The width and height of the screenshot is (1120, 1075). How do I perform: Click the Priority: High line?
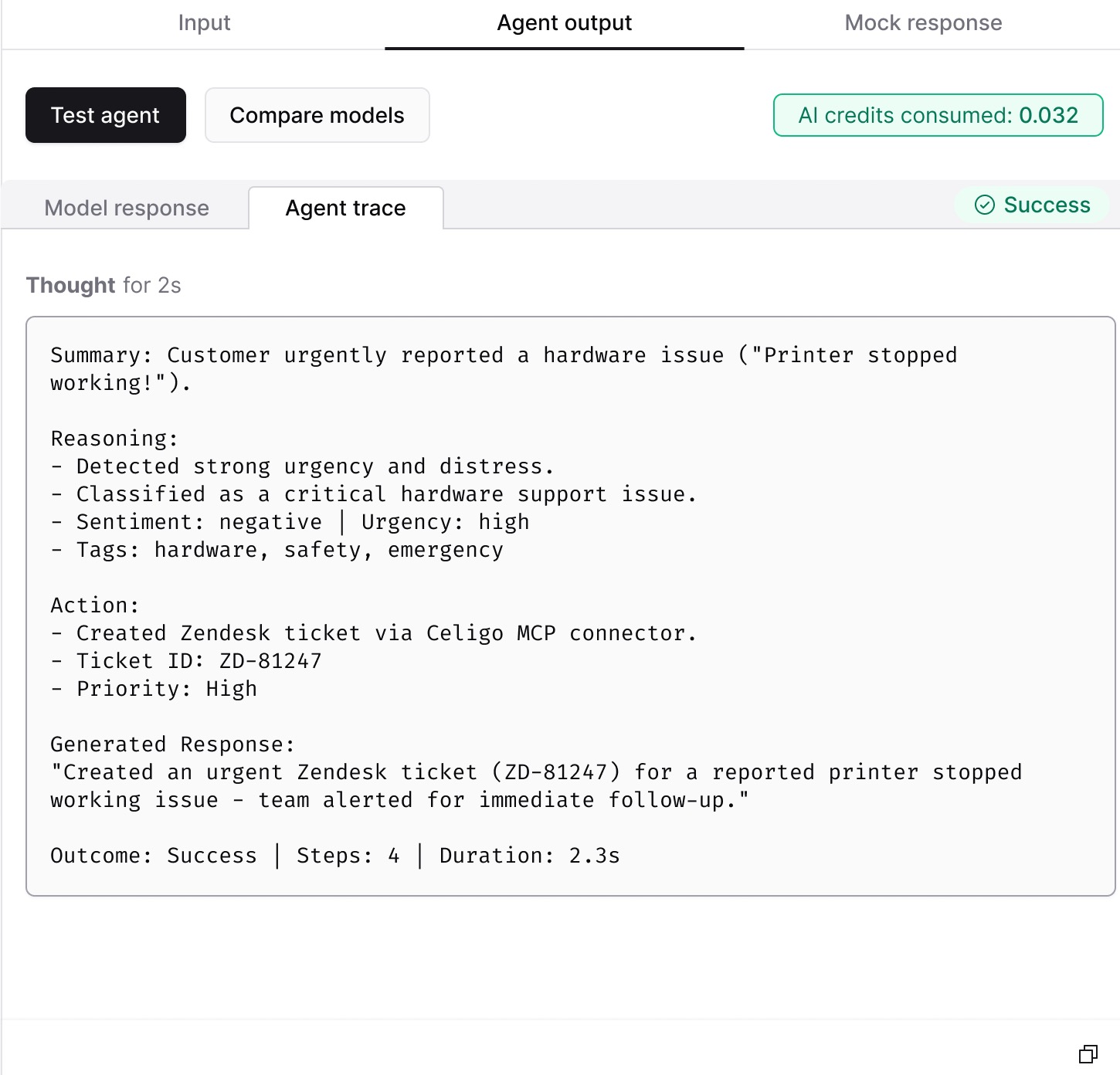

■ ■ ■

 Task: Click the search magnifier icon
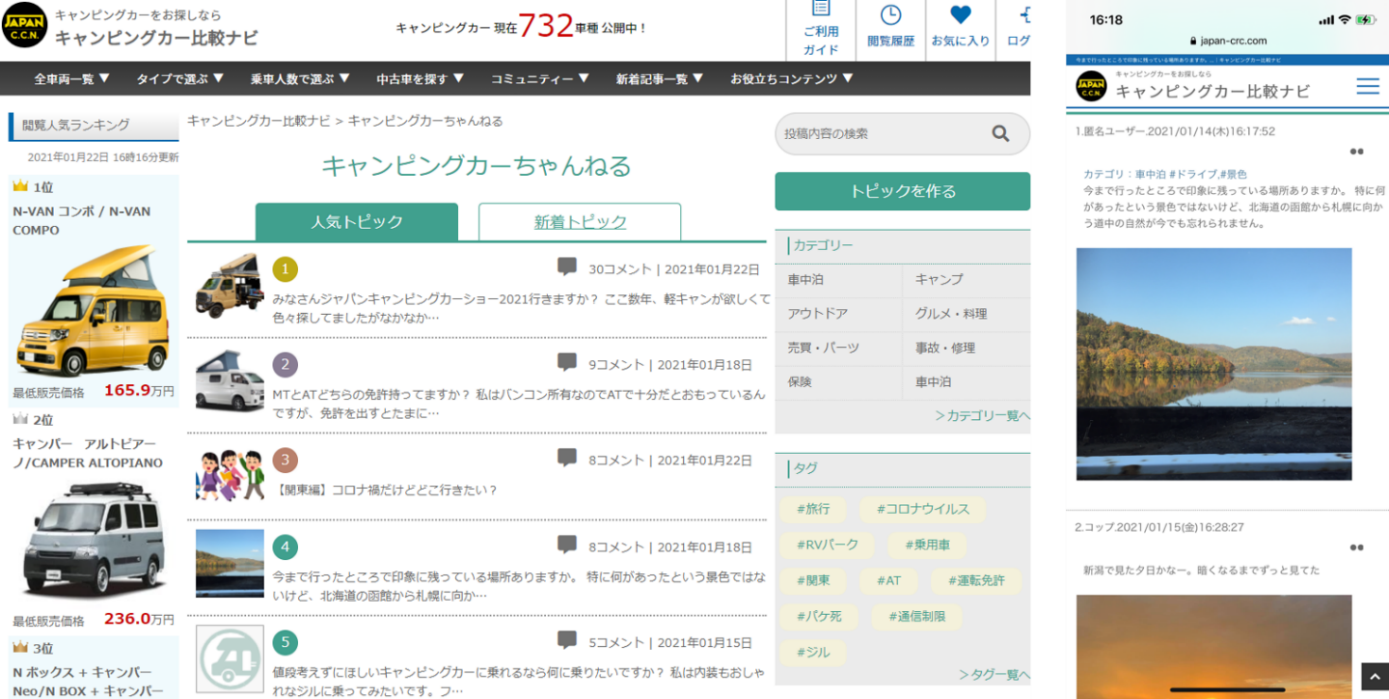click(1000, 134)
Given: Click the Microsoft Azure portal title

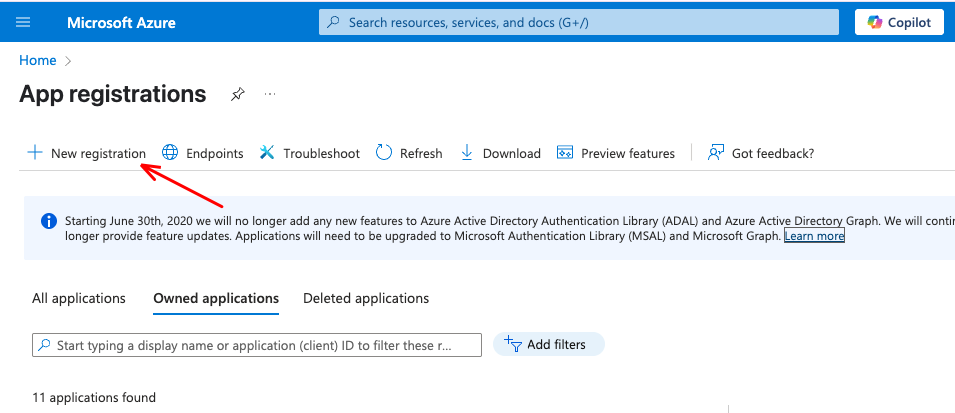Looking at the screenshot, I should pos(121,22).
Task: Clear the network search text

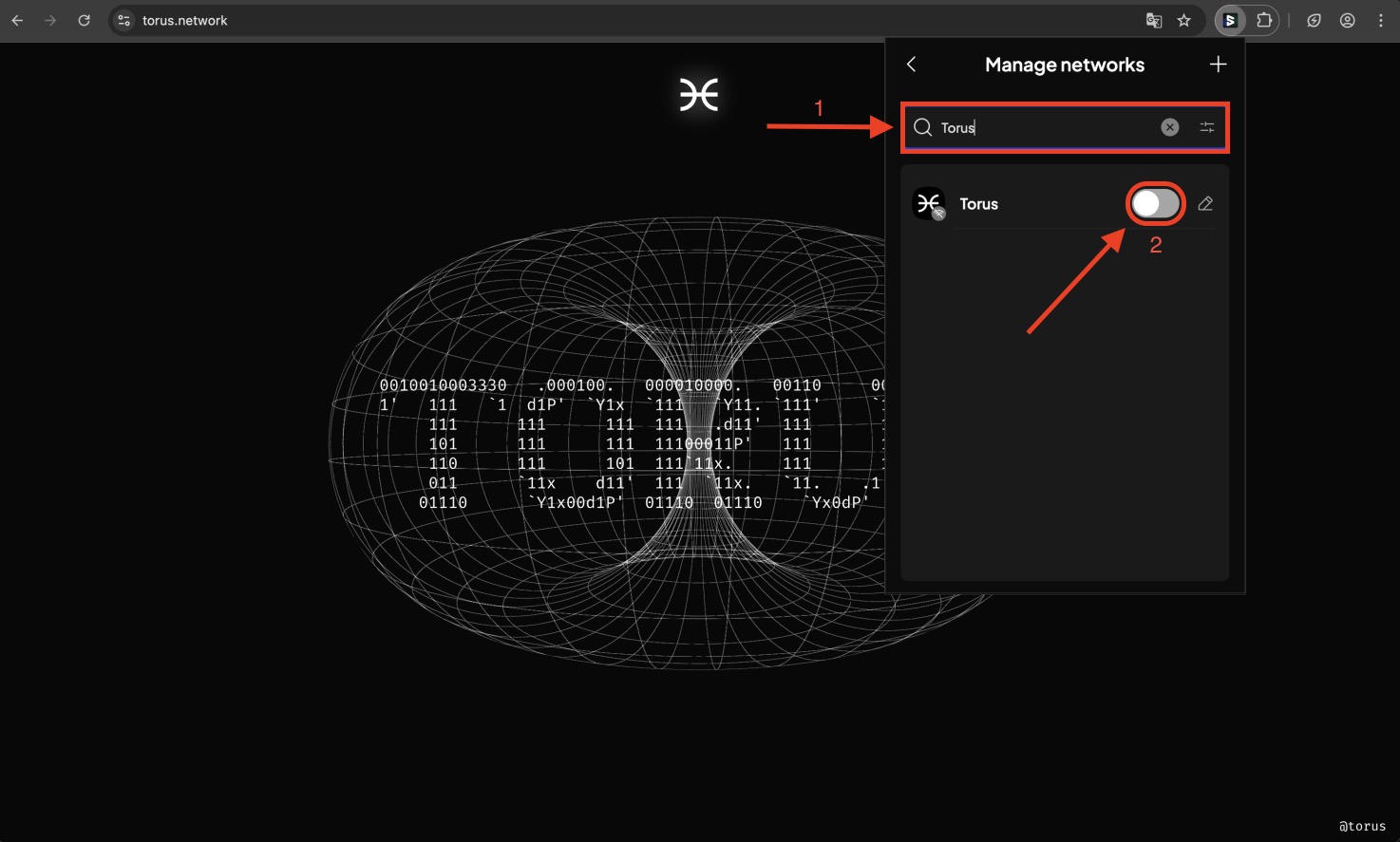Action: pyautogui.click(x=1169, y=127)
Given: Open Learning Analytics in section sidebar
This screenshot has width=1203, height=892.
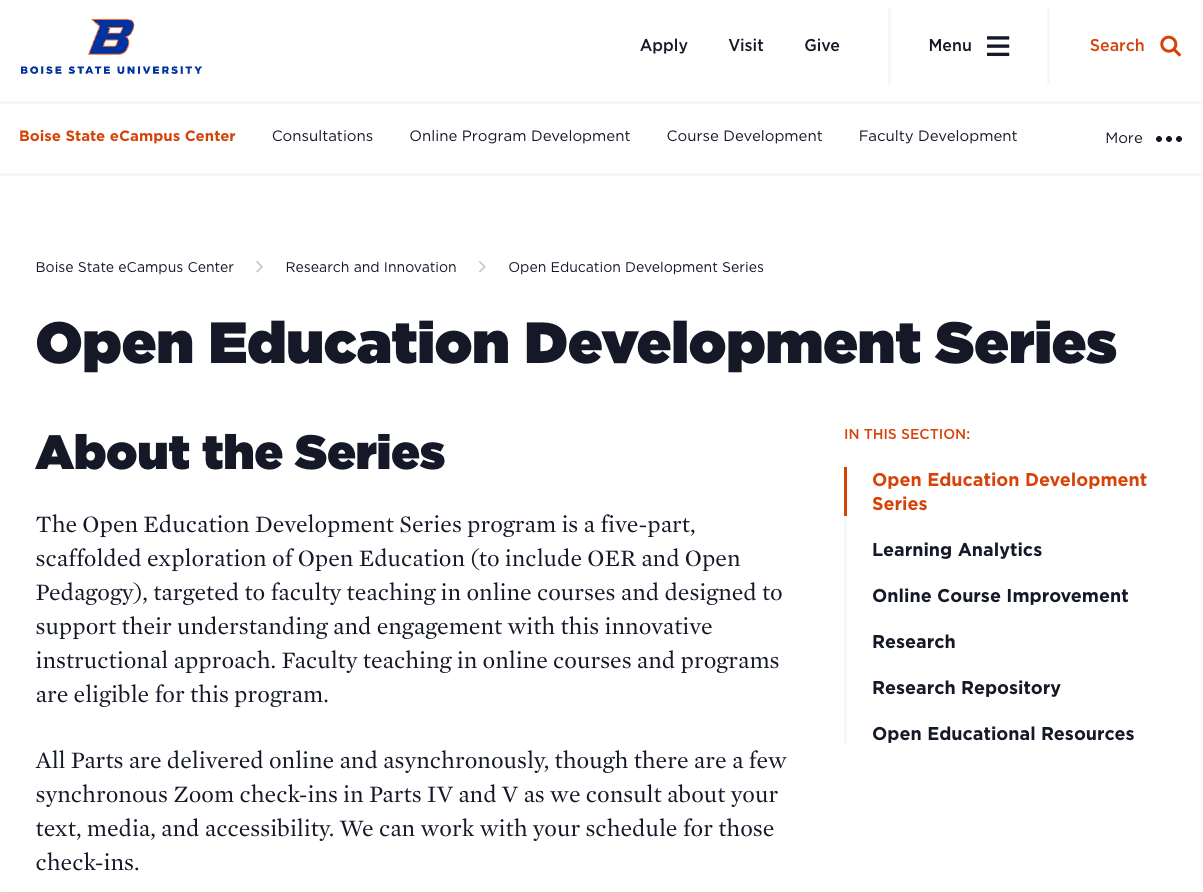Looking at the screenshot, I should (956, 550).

■ ■ ■

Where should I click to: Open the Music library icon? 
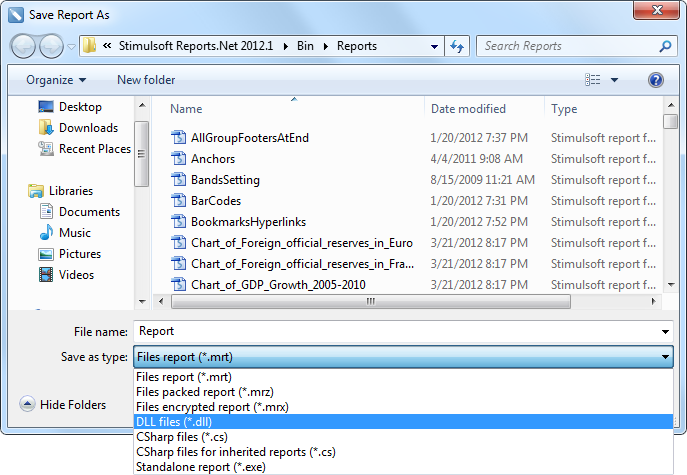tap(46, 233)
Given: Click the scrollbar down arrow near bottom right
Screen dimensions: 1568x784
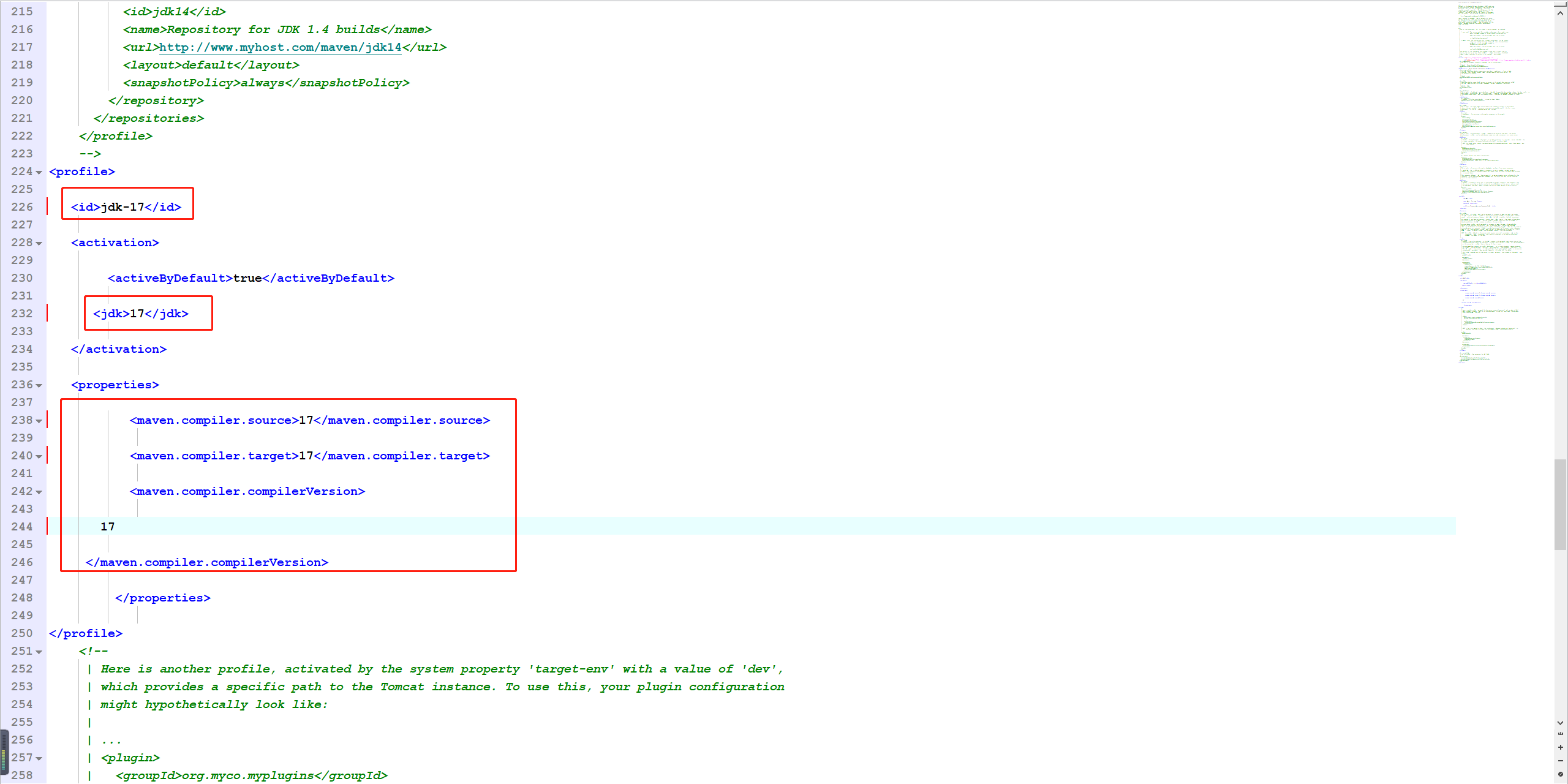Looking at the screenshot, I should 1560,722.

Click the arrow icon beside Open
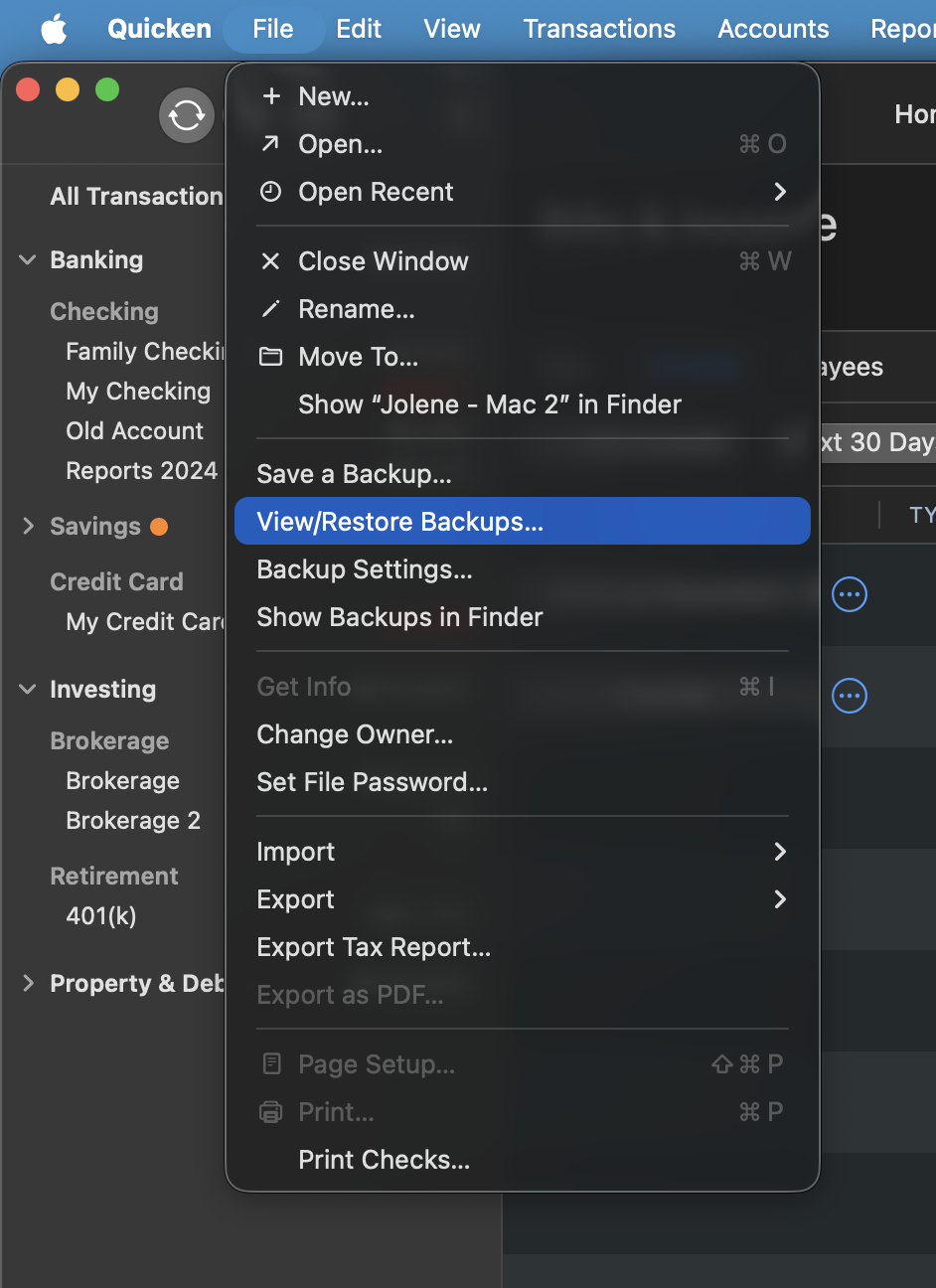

■ ■ ■

> [Short task]: Put the listing's lines into a numbered list, starting at the line that contains "Given: Click the Microsoft Azure portal title" and ending after the line that contains "Looking at the screenshot, I should (956, 550).". Omit blank lines and pictures.

> [Result of this exercise]:
1. Given: Click the Microsoft Azure portal title
2. Looking at the screenshot, I should pos(121,22).
3. Task: Clear the network search text
4. Action: pyautogui.click(x=1169, y=127)
5. Given: Open Learning Analytics in section sidebar
6. This screenshot has width=1203, height=892.
7. Looking at the screenshot, I should (956, 550).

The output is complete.